The two men were very much excited as they made their way back to the house.

“It is funny the way oil crops up in unexpected places,” said Mr. Kean. “There is very little of it in this belt, and for that reason Mrs. Brown should get a very good price for her land. I think it best for her to sell to the Trust as soon as possible. There is no use in fighting them. They are obliged to win out. They will be pretty square with her if she does not try to fight them. What a fine young fellow that Kent is! And as for Miss Molly, she is a corker! She has got my poor little wild Indian of a Judy out of dozens of scrapes at college. Judy always ends by telling us all about the terrible things that almost happened to her. She seems to me to be a little tamer, but maybe it is a strangeness from not seeing us for so long.”

Edwin Green had his own opinion about the reason for that seeming tameness, but he held his peace. He could not help seeing Kent’s partiality for Miss Julia Kean, and had no reason to believe otherwise than that the young lady reciprocated. Love, or the possibility of loving, might be a great tamer for Judy. He was really not far from the mark. Judy was interested in Kent, very much so, but it was ambition that was steadying her and a determination to do something with the artistic talent that she was almost sure she possessed.
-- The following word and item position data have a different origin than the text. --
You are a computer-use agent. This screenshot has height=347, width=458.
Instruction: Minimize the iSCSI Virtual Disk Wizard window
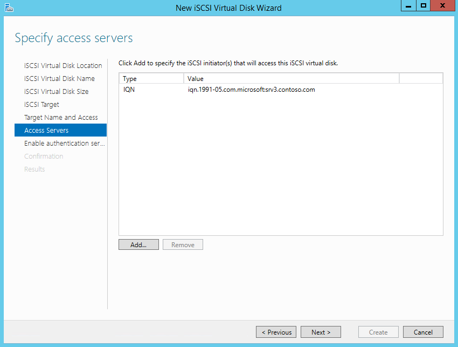(408, 6)
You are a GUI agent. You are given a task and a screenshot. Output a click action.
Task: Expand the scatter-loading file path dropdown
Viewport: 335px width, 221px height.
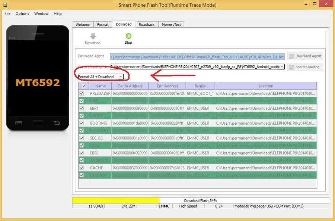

Paris was her Mecca, and she was preparing herself to talk it out with her parents. They, poor grown-up children that they were, had no plans for their daughter’s future. College had solved the problem for four years, but, now that that was over, what to do with her next? They loved to have her with them and had looked forward eagerly to the time when she could be with them, but after all was a railway camp the best place for a girl of Judy’s stamp?

“Mrs. Brown, what will you take for that barren strip of land over there?” said Mr. Kean, sinking into a chair on the porch where the ladies were still having their quiet talk.

“Well, Mr. Kean, since it is not worth anything, and I have to pay taxes on it, I think I would give it away to any one who would promise to keep up the fences.”

“Can you get right-of-way through the adjoining place to the road behind you, where I see that a narrow-gauge railroad runs?”

Mrs. Brown flushed and hesitated. “There is a lane connecting these two turnpikes older than the turnpikes themselves. My place does not go through to this narrow-gauge railroad that you saw this morning, but my father’s old place, the Carmichael farm, now owned by my sister, Mrs. Clay, borders on both roads. This lane divides the two places as far as mine goes and then cuts through her place to the road behind. She has lately closed that lane, fenced it off and put it in corn.”

“Rather high-handed proceedings,” growled Mr. Kean. “Did you protest?”

“The boys went to see her about it, as it blocks their short cut to the Ohio River, where they go swimming, but she was so insulted at what she called their interference that I insisted upon their letting the matter drop. Paul, who always has insisted on his rights, went so far as to see a lawyer about it. His opinion was that Sister Sarah had no more right to fence off that lane than she would have to build a house in the middle of Main Street. But, if you knew my Sister Sarah, you would understand that if she decided to build a house in the middle of Main Street she would do it.”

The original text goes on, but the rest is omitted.